Shark Finning atau perburuan sirip hiu menurut Spiegel, J. (2000) adalah praktik mengambil sirip dari hiu yang sudah mati dan membuang bangkainya kembali ke laut, atau memotong sirip ikan hidup hiu dan kemudian meninggalkan hiu tak berdaya di laut untuk tenggelam, mati kelaparan, atau dimakan predator lain.
Bagi sebagian besar orang praktik pengambilan sirip ini bukanlah masalah besar sehingga sering tidak dihiraukan. Namun perlu diingat bahwa ikan tidak seperti cicak yang bisa menumbuhkan anggota tubuhnya yang hilang.
Padahal semua spesies ikan termasuk hiu butuh siripnya untuk berenang dan bergerak dalam air. Ditambah lagi untuk sebagian besar spesies ikan hiu, tidak bergerak sama dengan tidak bernafas. Berbeda dengan ikan pada umumnya yang bisa bernapas dengan menggerakkan insangnya, hiu harus tetap bergerak.
Cara hiu bernapas adalah dengan berenang ke depan sambil membuka mulutnya agar melewatkan air yang mengandung oksigen untuk ke insangnya, proses ini disebut ventilasi ram. Jadi dengan memotong alat gerak seekor hiu yaitu siripnya maka sama saja membunuh ikan tersebut.
Alasan dari praktik finning hiu adalah karena dalam budaya Asia terutama Cina siripnya dianggap memiliki khasiat tersendiri. Mereka menganggap dengan memakan bagian dari seekor hiu mereka bisa mendapatkan berbagai manfaat bagi kesehatan dan juga menganggap memakan sirip hiu sebagai simbol status karena harganya yang fantastis.
Lalu karena kepercayaan ini tersebar luas dan banyak peminatnya maka nelayan yang ingin mendapat cuan berlomba-lomba menangkap hiu sebanyak mungkin. Diperkirakan perdagangan sirip hiu setiap tahunnya bernilai antara US$540 juta hingga US$1.2 miliar.
Hal ini membuat sirip hiu menjadi salah satu boga bahari yang paling mahal di dunia, yang dihargai sekitar US$ 400 per kg. Padahal Sirip hiu menurut Jeffreys E. (2016) tidak memiliki rasa, nilai gizi apalagi manfaat bagi kesehatan.
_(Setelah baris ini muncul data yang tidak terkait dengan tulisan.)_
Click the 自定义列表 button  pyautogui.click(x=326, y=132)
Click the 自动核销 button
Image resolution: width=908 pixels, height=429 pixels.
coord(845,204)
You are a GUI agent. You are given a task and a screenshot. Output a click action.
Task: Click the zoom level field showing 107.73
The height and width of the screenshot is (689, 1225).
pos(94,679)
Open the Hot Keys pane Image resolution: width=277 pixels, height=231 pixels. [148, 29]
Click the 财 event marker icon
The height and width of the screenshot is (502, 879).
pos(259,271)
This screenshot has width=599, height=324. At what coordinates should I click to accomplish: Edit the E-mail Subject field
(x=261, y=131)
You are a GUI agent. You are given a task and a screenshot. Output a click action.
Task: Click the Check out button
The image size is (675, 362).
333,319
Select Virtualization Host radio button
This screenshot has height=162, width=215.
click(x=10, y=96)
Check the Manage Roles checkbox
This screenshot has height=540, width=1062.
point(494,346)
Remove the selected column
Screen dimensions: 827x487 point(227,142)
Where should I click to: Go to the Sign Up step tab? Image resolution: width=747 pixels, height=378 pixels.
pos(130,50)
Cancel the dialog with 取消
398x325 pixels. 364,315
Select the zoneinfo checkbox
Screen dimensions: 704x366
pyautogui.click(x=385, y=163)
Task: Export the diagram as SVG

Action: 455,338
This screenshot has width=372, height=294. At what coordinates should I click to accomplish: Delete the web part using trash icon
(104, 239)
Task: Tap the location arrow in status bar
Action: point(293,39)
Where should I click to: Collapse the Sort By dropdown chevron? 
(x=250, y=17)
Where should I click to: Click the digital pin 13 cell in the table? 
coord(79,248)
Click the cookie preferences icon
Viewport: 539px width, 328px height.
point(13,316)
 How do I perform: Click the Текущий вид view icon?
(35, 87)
Justru memakan sirip hiu tidak sehat karena sirip hiu mengandung konsentrasi merkuri yang tinggi dan racun lainnya.
Banyak orang yang memandang sebelah mata akan masalah ini. Mereka menganggap bahwa ini adalah hal positif karena image mereka akan ikan hiu sudah dipenuhi akan ketakutan dan hal negatif terhadap spesies tersebut.
Sebelum adanya film “Jaws” yang dirilis pada tahun 1975, masyarakat awam yang tidak mengetahui akan adanya spesies ini. Hanya pelaut dan orang-orang yang rutin berhubungan dengan samudralah yang mengetahui akan keberadaaan hiu dan mereka menggap mereka hanyalah seperti beruang laut.
Asalkan mereka tidak diganggu maka mereka tidak akan mengganggu manusia juga. Namun setelah film terkenal tersebut rilis, image masyarakat terhadap hiu berubah drastis.
Masyarakat kini melihat seekor hiu sebagai mesin pembunuh yang sangat menakutkan. Belum lagi sejak saat itu apabila ada berita penyerangan hiu maka media akan terus membesar-besarkannya. Tanya saja pada orang-orang yang takut untuk berenang di laut dan alasan mereka sebagian besar adalah “Aku takut sama hiu”.